• [Extracted text]
★ ★ ★ ★
The following risk factors were associated with IPD in PLWHA: COPD (28.9% vs. 10.3%, p = 0.009) and liver cirrhosis (20% vs. 5.6%, p = 0.015) per univariate analysis; when the variables were adjusted in the risk factor analysis, no statistically significant factor was found to be associated with IPD as shown in Table 4.
4. Discussion
Ours was a retrospective study on IPD in PLWHA in Rio de Janeiro, Brazil, in the years 2005 to 2020. The incidence of IPD was high as was the associated in-hospital mortality in patients living with HIV in our cohort during the study period. Alcoholism and liver cirrhosis were the only factors associated with death. From 1980 to June 2020, 1,011,617 PLWHA were identified in Brazil, with an average of 39,000 new cases in the last 5 years. The annual number of PLWHA has been decreasing since 2013 when it reached 43,368 cases; in 2019, 37,308 cases were registered. The detection rate of HIV/AIDS cases has been falling in Brazil in recent years. In 2011, this rate was 22.2 cases/100,000 inhabitants; in 2015, 20.1; in 2017, it dropped to 18.6; and in 2019, it reached 17.8 cases/100,000 inhabitants. In a 10-year period, the detection rate showed a drop of 17.2% (according to data from the 2019 Epidemiological Bulletin [16]).
Regarding the prevention of IPD and pneumococcal pneumonia, in Brazil, the 10-valent pneumococcal vaccine has been introduced since 2010, through the PNI (National Immunization Program). Currently, three pneumococcal vaccines are registered for use: the 10-valent pneumococcal vaccine (PCV10), the 13-valent pneumococcal vaccine (PCV13), and the23-valent pneumococcal vaccine (PPV23). The vaccination scheme is as follows: for children under 5 years and with PCV10, 2 doses and 1 booster; for adults over 60 years, 1 dose of PPV23; and for patients living with HIV and other immunosuppressed patients, 1 dose of PCV13 followed by PPV23 6 to 12 months later, and a second dose of PPV23 5 years after the first. According to data from the Ministry of Health, the vaccination coverage of the population regarding the target audience of immunosuppressed patients was 67% in 2020 and 73% in 2019 [17].
PLWHA have a higher risk of noninvasive and invasive pneumococcal disease, which is one of this group’s most frequent opportunistic infections, as demonstrated in several studies [4,5,6,8,18]. We have studied episodes of IPD in PLWHA in a reference institute for Infectious Diseases in Rio de Janeiro, Brazil, from 2005 to 2020, and have compared demographic, clinical, and laboratory features of control patients, selected based on age, gender, and healthcare scenario. The incidence of IPD was calculated based on the cohort of PLWHA that are followed up in our institute. In our study, we included 45 patients and 55 episodes of IPD, which we matched with 108 controls. We found an incidence of 964 episodes/100,0000 person-years in the study period of 2005 to 2020; the incidence in the literature ranges from 245 to 1094 cases per 100,000 person-years in studies conducted from 1990–2015 in the United States and England [4,5,6,18]. Interestingly, in 2020, when the initial COVID-19 cases were identified in Rio de Janeiro, Brazil, no cases of IPD were detected in our cohort, probably because cases were missed during this first year of the COVID-19 pandemic.
★ ★ ★ ★
• [Exercise brief]
Answer the following questions using the excerpt on invasive pneumococcal disease.
(a) Which two risk factors were associated with IPD in PLWHA per univariate analysis?
(b) Since what year has the 10-valent pneumococcal vaccine been introduced in Brazil?
(c) How many controls were matched with the IPD episodes in the study?

[Saved entries]
★ ★ ★ ★
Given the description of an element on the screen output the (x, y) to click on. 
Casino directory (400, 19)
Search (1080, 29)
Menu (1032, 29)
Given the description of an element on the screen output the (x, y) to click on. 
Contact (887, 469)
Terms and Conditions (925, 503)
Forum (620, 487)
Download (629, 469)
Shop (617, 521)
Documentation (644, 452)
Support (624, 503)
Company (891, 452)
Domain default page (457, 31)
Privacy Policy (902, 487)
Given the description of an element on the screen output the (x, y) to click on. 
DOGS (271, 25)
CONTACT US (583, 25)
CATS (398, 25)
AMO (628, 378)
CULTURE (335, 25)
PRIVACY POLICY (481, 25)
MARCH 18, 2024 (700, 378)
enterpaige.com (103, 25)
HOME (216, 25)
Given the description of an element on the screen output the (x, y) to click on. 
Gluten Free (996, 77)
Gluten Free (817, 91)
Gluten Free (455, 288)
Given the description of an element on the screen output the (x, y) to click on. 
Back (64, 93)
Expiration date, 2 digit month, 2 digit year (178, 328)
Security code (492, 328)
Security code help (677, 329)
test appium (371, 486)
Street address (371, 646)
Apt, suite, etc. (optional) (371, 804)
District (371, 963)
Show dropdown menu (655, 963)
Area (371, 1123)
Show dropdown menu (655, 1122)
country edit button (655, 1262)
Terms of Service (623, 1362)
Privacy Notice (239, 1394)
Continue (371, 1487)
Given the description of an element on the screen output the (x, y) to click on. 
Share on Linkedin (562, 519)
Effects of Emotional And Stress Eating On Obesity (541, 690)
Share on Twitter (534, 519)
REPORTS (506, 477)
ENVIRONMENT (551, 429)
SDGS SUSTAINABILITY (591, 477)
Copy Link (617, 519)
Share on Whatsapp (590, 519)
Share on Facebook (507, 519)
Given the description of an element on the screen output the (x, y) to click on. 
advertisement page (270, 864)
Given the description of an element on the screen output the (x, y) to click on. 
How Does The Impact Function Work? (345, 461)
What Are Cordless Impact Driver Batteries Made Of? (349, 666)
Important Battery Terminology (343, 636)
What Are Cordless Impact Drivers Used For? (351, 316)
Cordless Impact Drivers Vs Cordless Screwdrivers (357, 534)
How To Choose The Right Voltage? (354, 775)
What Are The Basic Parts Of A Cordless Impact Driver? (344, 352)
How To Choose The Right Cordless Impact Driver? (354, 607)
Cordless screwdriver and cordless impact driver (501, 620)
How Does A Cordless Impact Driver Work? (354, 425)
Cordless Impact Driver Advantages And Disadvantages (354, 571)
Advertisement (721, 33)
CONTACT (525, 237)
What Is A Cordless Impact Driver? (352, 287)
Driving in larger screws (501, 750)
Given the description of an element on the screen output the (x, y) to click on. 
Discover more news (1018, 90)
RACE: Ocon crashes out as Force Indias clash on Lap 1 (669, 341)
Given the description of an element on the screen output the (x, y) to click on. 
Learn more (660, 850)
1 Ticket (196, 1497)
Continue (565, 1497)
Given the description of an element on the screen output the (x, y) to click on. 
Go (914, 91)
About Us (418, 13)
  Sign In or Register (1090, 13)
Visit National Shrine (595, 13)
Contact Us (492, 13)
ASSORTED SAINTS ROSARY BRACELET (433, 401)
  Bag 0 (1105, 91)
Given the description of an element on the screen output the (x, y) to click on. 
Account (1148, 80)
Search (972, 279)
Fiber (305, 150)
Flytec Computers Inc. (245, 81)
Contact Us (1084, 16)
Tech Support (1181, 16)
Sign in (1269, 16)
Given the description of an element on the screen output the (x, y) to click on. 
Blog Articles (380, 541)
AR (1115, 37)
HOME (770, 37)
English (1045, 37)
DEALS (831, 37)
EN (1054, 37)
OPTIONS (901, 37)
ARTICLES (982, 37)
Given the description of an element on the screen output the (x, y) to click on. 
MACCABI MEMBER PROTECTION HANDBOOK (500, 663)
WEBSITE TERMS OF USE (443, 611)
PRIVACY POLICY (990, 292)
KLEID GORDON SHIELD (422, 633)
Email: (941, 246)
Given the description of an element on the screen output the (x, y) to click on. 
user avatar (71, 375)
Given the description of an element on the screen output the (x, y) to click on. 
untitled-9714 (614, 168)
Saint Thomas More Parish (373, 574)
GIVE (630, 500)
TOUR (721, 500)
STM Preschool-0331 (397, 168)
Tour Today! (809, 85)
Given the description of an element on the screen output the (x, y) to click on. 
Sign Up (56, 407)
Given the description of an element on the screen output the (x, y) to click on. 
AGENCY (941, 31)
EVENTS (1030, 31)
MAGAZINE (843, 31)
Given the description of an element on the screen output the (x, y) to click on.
★ ★ ★ ★
• [Exercise answer]
(a) COPD and liver cirrhosis.
(b) 2010.
(c) 108.